28 In addition to the issues of unlawful disclosure of information to which I have already referred, the statement of claim also asserted the misuse of information at the criminal trial (par 26A). But if information put to Mr Caratti by way of cross examination was thought to have been improperly used in that context, the appropriate time for taking that point was at the trial and in the forum of the Supreme Court. No relevant objections were taken.

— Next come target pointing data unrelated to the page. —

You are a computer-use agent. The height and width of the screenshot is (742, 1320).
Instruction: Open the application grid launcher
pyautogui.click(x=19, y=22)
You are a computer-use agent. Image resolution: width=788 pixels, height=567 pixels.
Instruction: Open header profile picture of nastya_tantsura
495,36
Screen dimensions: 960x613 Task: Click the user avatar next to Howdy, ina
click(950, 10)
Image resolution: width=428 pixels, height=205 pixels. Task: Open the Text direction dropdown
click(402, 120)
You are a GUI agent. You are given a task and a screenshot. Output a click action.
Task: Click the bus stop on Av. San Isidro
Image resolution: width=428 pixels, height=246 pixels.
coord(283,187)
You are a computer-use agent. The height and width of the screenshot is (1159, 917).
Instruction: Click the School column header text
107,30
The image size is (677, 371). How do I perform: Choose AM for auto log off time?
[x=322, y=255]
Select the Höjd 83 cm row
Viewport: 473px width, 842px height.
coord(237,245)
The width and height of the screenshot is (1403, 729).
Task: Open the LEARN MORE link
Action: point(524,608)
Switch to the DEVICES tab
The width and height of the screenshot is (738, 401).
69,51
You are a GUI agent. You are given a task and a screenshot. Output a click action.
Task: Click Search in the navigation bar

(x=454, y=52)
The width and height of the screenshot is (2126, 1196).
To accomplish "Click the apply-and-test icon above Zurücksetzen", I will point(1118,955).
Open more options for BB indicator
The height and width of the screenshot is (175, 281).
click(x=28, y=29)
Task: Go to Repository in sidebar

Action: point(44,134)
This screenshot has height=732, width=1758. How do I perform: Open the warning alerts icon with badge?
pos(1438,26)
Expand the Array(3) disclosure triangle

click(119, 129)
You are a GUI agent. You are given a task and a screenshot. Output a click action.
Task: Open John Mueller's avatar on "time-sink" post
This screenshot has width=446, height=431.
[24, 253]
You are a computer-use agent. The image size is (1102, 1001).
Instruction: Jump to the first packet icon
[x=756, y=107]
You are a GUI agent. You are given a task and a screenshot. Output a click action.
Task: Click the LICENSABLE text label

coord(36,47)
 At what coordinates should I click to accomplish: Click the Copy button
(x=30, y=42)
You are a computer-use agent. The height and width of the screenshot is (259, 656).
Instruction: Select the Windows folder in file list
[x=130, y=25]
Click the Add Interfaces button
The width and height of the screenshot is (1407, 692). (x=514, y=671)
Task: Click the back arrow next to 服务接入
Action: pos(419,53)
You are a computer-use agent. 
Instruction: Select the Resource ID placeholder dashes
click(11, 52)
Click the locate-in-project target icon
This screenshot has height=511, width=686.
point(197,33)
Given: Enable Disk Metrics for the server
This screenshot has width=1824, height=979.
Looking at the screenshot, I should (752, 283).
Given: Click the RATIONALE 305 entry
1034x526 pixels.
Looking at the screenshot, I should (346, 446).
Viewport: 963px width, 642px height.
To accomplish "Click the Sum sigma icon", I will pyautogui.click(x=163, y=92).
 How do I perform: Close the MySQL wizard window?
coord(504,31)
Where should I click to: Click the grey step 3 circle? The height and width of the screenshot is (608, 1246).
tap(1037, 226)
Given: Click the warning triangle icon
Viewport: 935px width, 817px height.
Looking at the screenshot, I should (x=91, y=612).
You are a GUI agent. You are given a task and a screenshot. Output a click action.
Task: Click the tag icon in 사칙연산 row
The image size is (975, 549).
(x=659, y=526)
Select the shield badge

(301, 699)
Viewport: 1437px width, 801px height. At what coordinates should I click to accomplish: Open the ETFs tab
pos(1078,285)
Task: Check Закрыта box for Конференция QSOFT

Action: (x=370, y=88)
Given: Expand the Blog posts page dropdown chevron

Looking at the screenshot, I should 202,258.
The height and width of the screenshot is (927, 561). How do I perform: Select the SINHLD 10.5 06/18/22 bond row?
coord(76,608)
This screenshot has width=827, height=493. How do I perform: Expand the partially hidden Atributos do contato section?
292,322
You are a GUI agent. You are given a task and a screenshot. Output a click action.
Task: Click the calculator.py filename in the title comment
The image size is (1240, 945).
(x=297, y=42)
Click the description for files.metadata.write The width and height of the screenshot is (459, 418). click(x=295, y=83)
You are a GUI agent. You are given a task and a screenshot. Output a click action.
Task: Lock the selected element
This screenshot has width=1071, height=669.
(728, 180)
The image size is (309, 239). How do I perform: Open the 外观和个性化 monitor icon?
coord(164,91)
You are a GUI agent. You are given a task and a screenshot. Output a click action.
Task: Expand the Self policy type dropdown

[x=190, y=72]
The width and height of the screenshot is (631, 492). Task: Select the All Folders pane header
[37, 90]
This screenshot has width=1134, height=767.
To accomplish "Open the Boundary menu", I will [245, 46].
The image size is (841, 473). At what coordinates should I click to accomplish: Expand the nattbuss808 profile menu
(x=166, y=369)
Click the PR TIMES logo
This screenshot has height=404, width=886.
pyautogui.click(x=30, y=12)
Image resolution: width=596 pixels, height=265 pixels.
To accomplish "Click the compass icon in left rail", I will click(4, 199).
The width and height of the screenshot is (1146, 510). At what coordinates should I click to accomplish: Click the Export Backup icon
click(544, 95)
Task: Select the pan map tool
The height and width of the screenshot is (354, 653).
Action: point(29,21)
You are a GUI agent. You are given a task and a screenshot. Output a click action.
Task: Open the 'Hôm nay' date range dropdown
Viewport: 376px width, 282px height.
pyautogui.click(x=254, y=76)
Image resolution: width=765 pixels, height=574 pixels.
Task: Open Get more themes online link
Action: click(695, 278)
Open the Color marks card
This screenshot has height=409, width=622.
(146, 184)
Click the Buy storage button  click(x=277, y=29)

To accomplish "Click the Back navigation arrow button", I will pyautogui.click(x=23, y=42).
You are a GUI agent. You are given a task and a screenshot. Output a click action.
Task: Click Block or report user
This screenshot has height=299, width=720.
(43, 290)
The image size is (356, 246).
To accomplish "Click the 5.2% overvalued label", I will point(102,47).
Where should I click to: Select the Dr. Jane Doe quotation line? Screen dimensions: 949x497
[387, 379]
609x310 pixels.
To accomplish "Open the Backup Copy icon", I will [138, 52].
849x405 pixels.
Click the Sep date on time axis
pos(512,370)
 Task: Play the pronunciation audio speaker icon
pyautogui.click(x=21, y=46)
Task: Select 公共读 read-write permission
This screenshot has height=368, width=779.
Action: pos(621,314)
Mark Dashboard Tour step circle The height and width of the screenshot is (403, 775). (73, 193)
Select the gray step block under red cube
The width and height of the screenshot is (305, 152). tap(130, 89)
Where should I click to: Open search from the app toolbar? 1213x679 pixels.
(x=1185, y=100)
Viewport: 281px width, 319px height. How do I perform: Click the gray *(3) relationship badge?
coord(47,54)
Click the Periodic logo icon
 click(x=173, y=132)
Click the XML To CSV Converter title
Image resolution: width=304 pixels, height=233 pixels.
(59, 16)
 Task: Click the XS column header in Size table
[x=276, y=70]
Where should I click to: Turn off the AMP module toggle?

29 This consideration is also relevant to the case against the DPP. As the DPP submits, questions regarding the admissibility of evidence and whether by reason of allegedly unlawful access to information by the prosecution the trial process was unfair, are matters properly to be determined by the Supreme Court of Western Australia. If the claims had merit they ought to have been raised at the original trial. In any event the appropriate forum now would be the Court of Criminal Appeal or the trial judge on any retrial. The trial judge would have a discretion to exclude evidence unlawfully or unfairly obtained. The judge would also have inherent jurisdiction to grant a permanent stay if it were established that the retrial would be irremediably unfair and constitute an abuse of process - Jago v District Court (NSW) (1989) 168 CLR 23; Williams v Spautz (1992) 174 CLR 509. As is submitted for the DPP, there are adequate safeguards available to Mr Caratti in the Supreme Court of Western Australia to protect him from the potential injustices which he asserts. In my opinion it is unnecessary to go beyond these considerations in dealing with the claim so far as it relates to the DPP. Other elements of disclosure to the DPP and alleged breaches by the DPP of various secrecy provisions of the ITAA, the TAA and the Privacy Act are covered by the conclusions already reached in relation to the Commissioner. It is to be recalled that the previous proceedings raising identical allegations against the DPP were dismissed by consent on 5 November 1998. There was no reservation of a right to lodge a fresh application on identical bases in that case. The application as a whole is unsustainable on the ground that no reasonable basis for it is disclosed in so far as it seeks to raise matters in this Court which are properly raised in the context of any criminal proceedings that might ensue in the Supreme Court of Western Australia, it is frivolous and vexatious. The application as a whole should be dismissed.
I certify that the preceding twenty nine (29) numbered paragraphs are a true copy of the Reasons for Judgment herein of the Honourable Justice French.